特に俺はA+冒険者として国に仕えることはしないと明言している。それなのに、俺の頼みを聞いて、ホイホイと自分が努力して手に入れた情報を話してくれるかと言われれば、それは無いだろうと考えられる。
勇者との話し合いの流れ的には、今後はギンバイ軍と戦うことが想定される。ならば、できるだけ正確に、かつ大量の情報が欲しいのだ。
そこに、人の心で何かを隠されてはたまらない。
そして二つ目。これは個人的にシグルドを試してみたいと言う気持ちだ。
ユズリハを治める可能性がある以上、外交にもある程度は精通していてもらわなければ困る。外国のことを良く知らなくて、上手くできませんでした。では話にならないのだ。
シグルドなら大丈夫だろうと言う気持ちはあるが、それでもフィーナやミルファ、他みんながいる国に不安要素は残しておきたくない。

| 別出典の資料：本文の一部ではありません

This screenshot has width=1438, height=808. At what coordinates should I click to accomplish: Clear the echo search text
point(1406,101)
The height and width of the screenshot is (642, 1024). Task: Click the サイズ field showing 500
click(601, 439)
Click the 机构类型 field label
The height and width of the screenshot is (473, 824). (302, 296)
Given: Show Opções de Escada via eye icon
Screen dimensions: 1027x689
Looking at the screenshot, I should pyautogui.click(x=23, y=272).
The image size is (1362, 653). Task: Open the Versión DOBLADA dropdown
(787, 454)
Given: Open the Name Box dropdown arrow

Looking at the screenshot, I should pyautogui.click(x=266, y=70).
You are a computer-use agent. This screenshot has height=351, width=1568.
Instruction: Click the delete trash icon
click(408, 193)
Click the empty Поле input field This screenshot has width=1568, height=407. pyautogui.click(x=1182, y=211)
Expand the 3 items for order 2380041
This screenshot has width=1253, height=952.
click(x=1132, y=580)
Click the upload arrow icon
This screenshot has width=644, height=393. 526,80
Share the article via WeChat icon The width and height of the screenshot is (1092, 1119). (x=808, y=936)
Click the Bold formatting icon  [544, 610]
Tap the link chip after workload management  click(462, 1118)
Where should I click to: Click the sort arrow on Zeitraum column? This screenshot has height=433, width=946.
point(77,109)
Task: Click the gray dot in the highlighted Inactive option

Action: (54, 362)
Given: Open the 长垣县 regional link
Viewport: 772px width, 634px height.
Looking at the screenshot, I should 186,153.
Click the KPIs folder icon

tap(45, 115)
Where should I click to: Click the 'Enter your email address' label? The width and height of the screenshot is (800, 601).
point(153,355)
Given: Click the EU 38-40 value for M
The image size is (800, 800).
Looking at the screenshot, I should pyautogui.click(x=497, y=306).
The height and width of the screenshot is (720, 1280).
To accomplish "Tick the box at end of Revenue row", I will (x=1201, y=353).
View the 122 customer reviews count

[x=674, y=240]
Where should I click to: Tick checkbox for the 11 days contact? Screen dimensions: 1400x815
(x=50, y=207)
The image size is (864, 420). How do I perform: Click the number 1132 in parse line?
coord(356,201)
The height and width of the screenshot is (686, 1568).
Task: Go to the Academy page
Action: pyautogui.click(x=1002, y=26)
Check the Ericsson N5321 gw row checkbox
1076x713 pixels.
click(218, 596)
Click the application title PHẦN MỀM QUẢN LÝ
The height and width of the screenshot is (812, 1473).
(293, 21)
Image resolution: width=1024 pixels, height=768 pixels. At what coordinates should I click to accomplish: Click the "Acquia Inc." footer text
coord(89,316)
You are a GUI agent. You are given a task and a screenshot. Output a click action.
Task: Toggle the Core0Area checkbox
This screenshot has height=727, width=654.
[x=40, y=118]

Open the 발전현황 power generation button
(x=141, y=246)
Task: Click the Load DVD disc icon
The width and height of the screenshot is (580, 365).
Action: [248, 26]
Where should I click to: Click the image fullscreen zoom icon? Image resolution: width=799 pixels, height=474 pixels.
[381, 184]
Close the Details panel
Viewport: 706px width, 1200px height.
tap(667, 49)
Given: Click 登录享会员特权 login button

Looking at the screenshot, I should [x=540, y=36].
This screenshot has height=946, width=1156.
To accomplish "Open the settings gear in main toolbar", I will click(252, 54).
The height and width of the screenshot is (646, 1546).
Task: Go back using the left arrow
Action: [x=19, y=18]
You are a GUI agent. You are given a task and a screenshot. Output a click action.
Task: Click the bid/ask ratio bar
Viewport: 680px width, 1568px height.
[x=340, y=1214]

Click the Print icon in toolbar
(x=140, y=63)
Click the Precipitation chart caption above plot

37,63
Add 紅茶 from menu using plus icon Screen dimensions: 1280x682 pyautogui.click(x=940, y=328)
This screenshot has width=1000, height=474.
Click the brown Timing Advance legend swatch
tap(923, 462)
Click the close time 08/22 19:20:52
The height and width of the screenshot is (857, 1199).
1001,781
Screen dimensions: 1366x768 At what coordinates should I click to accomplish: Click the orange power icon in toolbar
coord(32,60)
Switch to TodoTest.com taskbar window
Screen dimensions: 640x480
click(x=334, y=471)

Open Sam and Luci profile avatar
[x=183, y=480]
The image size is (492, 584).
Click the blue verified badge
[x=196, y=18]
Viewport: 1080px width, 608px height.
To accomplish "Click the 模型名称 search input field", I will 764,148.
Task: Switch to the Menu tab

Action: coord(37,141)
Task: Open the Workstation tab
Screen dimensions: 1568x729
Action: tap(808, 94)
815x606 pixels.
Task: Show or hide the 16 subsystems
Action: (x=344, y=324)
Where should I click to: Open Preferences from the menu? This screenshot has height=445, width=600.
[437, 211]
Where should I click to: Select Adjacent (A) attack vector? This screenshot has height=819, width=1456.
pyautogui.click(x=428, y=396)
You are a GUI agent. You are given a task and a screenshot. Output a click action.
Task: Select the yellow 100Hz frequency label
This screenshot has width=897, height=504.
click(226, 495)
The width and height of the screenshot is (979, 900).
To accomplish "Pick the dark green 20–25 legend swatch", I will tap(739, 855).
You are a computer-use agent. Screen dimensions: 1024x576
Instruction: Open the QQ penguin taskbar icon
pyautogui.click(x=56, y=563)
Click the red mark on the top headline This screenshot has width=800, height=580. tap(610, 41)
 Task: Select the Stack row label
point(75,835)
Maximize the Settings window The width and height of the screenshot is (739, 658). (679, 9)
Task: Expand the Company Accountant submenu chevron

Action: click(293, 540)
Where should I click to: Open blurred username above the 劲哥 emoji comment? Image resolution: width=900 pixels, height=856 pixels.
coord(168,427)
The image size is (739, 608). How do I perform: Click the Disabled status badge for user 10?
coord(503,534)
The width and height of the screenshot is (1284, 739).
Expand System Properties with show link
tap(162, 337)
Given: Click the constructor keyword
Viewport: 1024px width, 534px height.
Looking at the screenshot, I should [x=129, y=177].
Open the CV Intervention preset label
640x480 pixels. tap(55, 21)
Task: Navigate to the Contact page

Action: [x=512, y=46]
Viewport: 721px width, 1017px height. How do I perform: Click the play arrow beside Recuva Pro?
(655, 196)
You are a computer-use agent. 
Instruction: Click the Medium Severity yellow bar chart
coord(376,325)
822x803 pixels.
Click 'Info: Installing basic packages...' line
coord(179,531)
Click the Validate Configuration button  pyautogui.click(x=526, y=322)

もしここで、必要最低限の情報も得られないようなら、俺から王様にでも告げ口してやろうと画策していたりする。
だが、さすがにそれを正面からシグルドにいう訳にもいかず、俺は適当に誤魔化す。
「なんかデイゴやカランとの外交でかなり忙しいみたいでさ。さっき部屋覗いたら、血走った眼で資料に向かってたから邪魔しちゃ悪いと思ってな。それにシグルドなら次期王様として勉強してるだろ?」
実際、外交大臣は現在かなり忙しい。デイゴとはもともと同盟を結んでいたし、カランとも今回のギンバイ軍からの侵攻の件を踏まえて新たに同盟を結ぶことにしたのだ。
その調整のためか、外交大臣は大分お疲れの様子でもある。
「そう言うことでしたか。では私の部屋にどうぞ。地図を見ながら詳しく説明します」
「おう、頼むわ」
俺はシグルドに連れられて、部屋へと向かった。
部屋は執務室のような所だ。大きな机の上には色々な資料が並び、来客用のテーブルは綺麗に片づけられている。
シグルドはメイドに地図を持ってくるように頼んで、来客用のテーブルに腰掛ける。
俺はその対面に座った。
そして他のメイドが持ってきたお茶を飲みながら待っていると、しばらくして地図が届く。
それをテーブルに広げれば、かなりおおざっぱな地図が目に飛び込んできた。
「これ信用できるのか?」
「一応この国で一番信用できる地図ですよ。ギンバイからの亡命者や、密偵をフルに使って描き上げた逸品ですからね」
そうして、シグルドの説明が始まった。
しばらくシグルドの説明を聞き、ギンバイに対する基礎的な知識は手に入った。
ギンバイ帝国は、起伏の多い土地にあり、山や谷、森などを切り開いて町を作っているらしい。そのため町間の行き来は難しく、一つの町が大きくなる傾向がある。
大半の町がキクリや氷海龍に襲われたタストリアなどと同じ大きさらしい。その分、集落と言われるようなレベルの村は皆無といってもいいいそうだ。
そして帝都はその町々でも最も大きく、人が多く集まっている。
山の中腹に作られたその町は、山の斜面を利用した広大な坂道の町になっており、最も高い場所に城があり、下に向かうにつれて貴族、平民、貧民の暮らす町並みになっているらしい。なんとも分かりやすい社会のピラミッドだ。
「他に何か聞きたいことはありますか?」
「地方領主との関係とかかな? 反乱を起こされる可能性とか、絶対遵守してるとか」
「関係ですか。険悪とは聞いたことがありませんね。領主はかなり自由な裁量が許されているらしく、横暴や犯罪まがいの行為もかなり行われている可能性があります。まあ、それも領主によりけりでしょうが」
「なら帝都が襲撃に合ったら、すぐに駆けつけて来ると思うか?」
「まさか襲う気ですか!?」
俺の問いに、シグルドは驚いて席から立ち上がる。
それをドウドウと落ち着けながら、もしかしたらの話だと釘を刺す。まあ襲撃掛けるんだけど。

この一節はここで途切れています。